Esta lista não é mero entretenimento estatístico; é um espelho cruel que reflecte as fracturas sociais, culturais e económicas que ainda assolam nações inteiras, especialmente em África, onde o continente surge como protagonista indesejado. Em Moçambique, onde as tradições se entrelaçam com a modernidade, esta realidade obriga-nos a uma reflexão profunda: será a crença na feitiçaria um refúgio cultural ou uma algema que impede o progresso?
A Tunísia lidera com 90%, seguida pela Tanzânia (83-92%), Marrocos (80%) e Senegal (75%). África domina os primeiros lugares, com países como Camarões, Mali, Gana e Etiópia a exibirem taxas acima dos 70%. Não é coincidência: em contextos de pobreza extrema, instabilidade política e acesso limitado à educação, as explicações sobrenaturais preenchem os vazios deixados pela ciência. Em Moçambique, embora não figure directamente na lista, sabemos que crenças semelhantes permeiam o quotidiano – do curandeiro nas zonas rurais ao medo do "mau-olhado" nas cidades.
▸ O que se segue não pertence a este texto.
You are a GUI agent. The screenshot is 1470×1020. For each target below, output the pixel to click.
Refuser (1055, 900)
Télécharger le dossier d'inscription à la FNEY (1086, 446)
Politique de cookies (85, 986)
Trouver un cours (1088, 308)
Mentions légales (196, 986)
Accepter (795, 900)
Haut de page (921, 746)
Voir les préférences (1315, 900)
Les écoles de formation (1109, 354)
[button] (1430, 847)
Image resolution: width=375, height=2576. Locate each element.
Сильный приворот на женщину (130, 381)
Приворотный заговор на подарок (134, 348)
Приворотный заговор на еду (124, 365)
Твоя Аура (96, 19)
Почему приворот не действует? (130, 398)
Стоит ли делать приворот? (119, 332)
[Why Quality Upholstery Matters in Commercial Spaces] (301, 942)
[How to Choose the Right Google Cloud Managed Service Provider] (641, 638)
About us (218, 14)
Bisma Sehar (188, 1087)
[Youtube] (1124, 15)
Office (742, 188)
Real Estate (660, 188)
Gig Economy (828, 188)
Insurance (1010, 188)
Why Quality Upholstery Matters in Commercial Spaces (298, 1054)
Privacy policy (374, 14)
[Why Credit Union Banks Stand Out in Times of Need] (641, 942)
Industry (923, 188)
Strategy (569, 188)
Quantas vidas são destruídas por acusações de feitiçaria? Mulheres idosas, crianças albinas ou rivais económicos tornam-se vítimas de linchamentos ou exclusão social, alimentados por superstições que se disfarçam de tradição. É incisivo afirmar: esta crença não é inofensiva; é uma arma que perpetua a violência e o subdesenvolvimento.
O colonialismo deixou legados de desigualdade, onde missionários impuseram religiões ocidentais sobre práticas indígenas, criando um hibridismo confuso. Hoje, com a globalização, filmes de Nollywood nigerianos ou rituais vodu haitianos (ausentes da lista, mas notórios) amplificam estes mitos via redes sociais. No entanto, países desenvolvidos como a Grécia (66%), Letónia (66%) ou República Checa (45%) também surgem, provando que a feitiçaria não é exclusividade do "Terceiro Mundo".
Na Rússia (59%) ou Ucrânia (60%), o folclore eslavo resiste à secularização. Mas em África, o impacto é devastador: recursos desperdiçados em amuletos em vez de educação; saúde pública minada por curas mágicas que ignoram vacinas; e economias paralisadas pelo medo de invejas sobrenaturais. Em Moçambique, onde a economia depende da agricultura e do turismo, imagine o potencial perdido quando comunidades atribuem secas ou falhas a bruxas, em vez de investir em irrigação ou inovação.
Esta crença, representada na imagem partilhada – um altar sombrio com caveiras, velas e pentagramas, evocando rituais ancestrais – simboliza o fascínio pelo oculto. É belo na sua mística, mas perigoso na sua ilusão. Num país como o nosso, com uma rica herança cultural dos povos bantu e influências islâmicas, devemos preservar o folclore sem o deixar tornar-se prisão.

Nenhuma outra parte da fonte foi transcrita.